Num mundo tão globalizado quanto desigual, é chocante que o presidente e tantas pessoas na maior potência defendam um muro para se isolar de pessoas consideradas menos gente, menos humanas. Deveriam fazer o oposto e doar para famílias, velhos e crianças viverem com dignidade, mas, em vez de contribuir com a igualdade, os doadores incautos do muro aprofundam a desigualdade: eles lá, com sua miséria e sem horizonte; nós cá, com a nossa pujança e egoísmo. Dúvida: quem vai lavar as privadas e cuidar das crianças dos doadores? Mas essa é outra história.

Entre os que fizeram papel de bobos, pode haver americanos de diferentes origens e até imigrantes… latinos. Latinos construindo muro contra latinos. Com uma curiosidade: Donald Trump tem ojeriza a imigrantes, mas é casado com uma eslovena. Logo, a ojeriza não é ao imigrante, é ao pobre, perseguido, desvalido. Branca, bonita e capaz de se imiscuir na elite, aí pode.

Dos doadores para o mais ilustre beneficiário dessa roubalheira, Steve Bannon, que chegou aos píncaros da glória quando Trump foi alçado da condição de anticandidato ridículo e inviável à de presidente do país com mais dinheiro, armas, votos e poder do mundo. A vitória de Trump subiu à cabeça de Bannon, que decidiu expandir seus dotes políticos para o nefasto Brexit no Reino Unido, as eleições de Polônia, Hungria e países da África e… a política brasileira. Como conselheiro do presidente Jair Bolsonaro.

Fogo e Fúria – Por Dentro da Casa Branca de Trump, do jornalista Michael Wolff, editora Objetiva, traça um perfil preciso não apenas do próprio Trump, mas também dos seus principais assessores no poder e do próprio Bannon e sua expertise: manipulação. Dizem que “a esperteza, quando é demais, devora o dono”. E assim ele acabou expelido do círculo íntimo do presidente e do próprio governo. Mas não perdeu a pose.

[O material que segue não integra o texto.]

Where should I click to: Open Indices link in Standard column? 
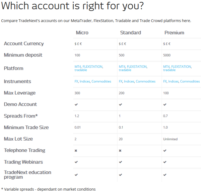tap(129, 81)
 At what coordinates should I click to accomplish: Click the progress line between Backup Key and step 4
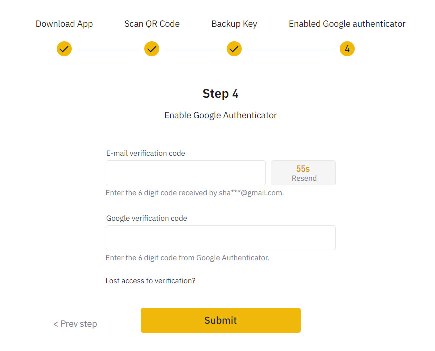[290, 49]
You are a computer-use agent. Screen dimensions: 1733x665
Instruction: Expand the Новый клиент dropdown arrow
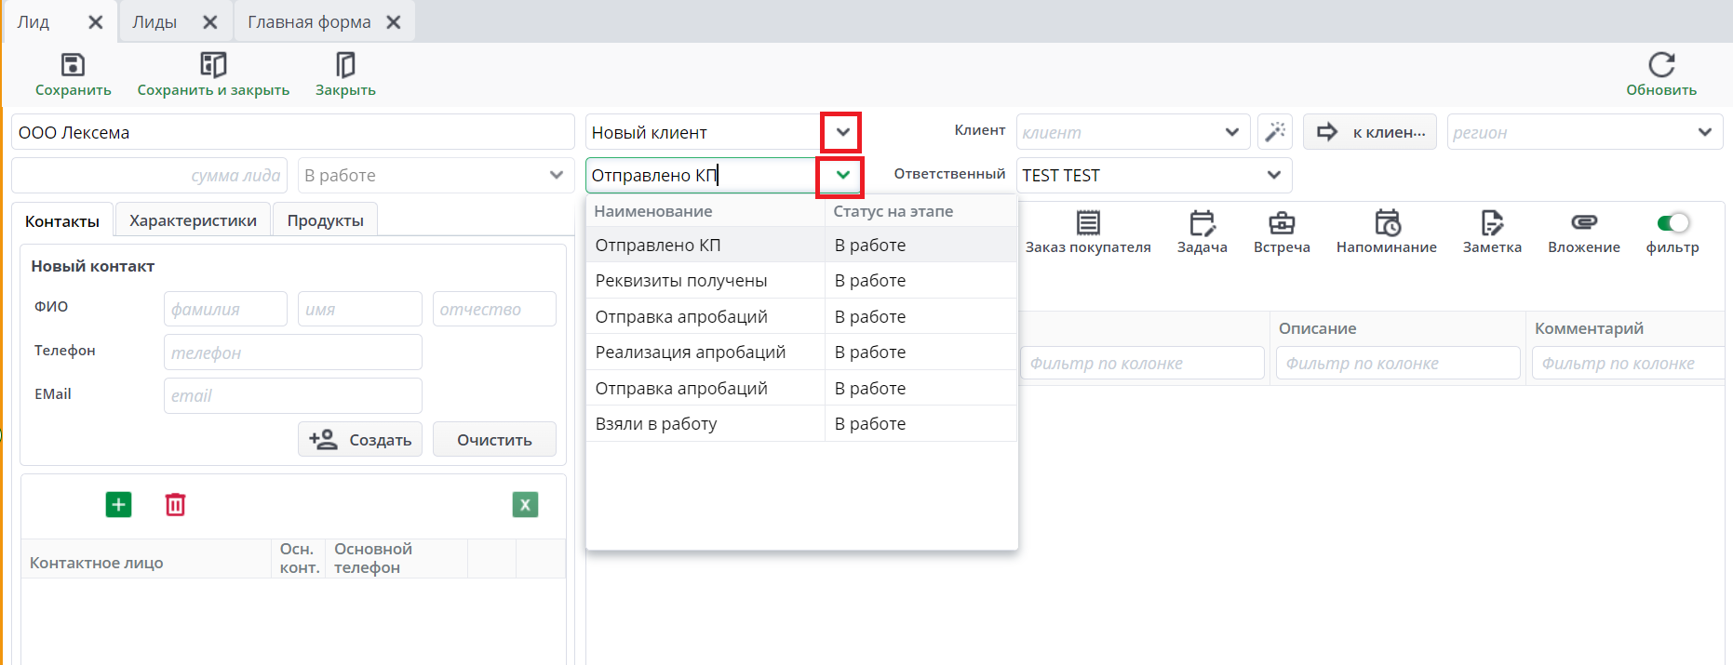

O documentário The Great Hack, da Netflix, mostra como Bannon surfou na onda da já banida empresa Cambridge Analytica para capturar e manipular corações e almas mundo afora e instalar algo apocalíptico, a dominação do mundo pela direita. Uma extrema-direita muito particular de Steve Bannon, agora preso no seu próprio país por criar uma rede para enganar os trouxas e engordar suas contas pessoais.

Há fotos, posts e informações públicas à vontade comprovando o encanto do presidente Bolsonaro com Bannon. Dele, do ex-quase embaixador em Washington Eduardo Bolsonaro, do chanceler trumpista Ernesto Araújo e do assessor internacional idem, Filipe Martins, com um troféu: a foto do jantar que o presidente brasileiro ofereceu em Washington, com Steve Bannon sentado à esquerda e quem à direita? Olavo de Carvalho. O guru internacional, o guru tupiniquim.

A prisão de Bannon pode abortar o projeto mais grandioso dos Bolsonaros: a criação de um “Foro de São Paulo” à direita. Nem foro de direita, nem o novo partido Aliança pelo Brasil, nem a garantia de reeleição de Trump e, agora, a toxicidade de Bannon. O que o “03” vai fazer com boné “Trump 2020”? A campanha do pai vai de vento em popa no Brasil, mas o bolsonarismo corre o risco de afundar no mundo, junto com Trump, Bannon e tipos assim.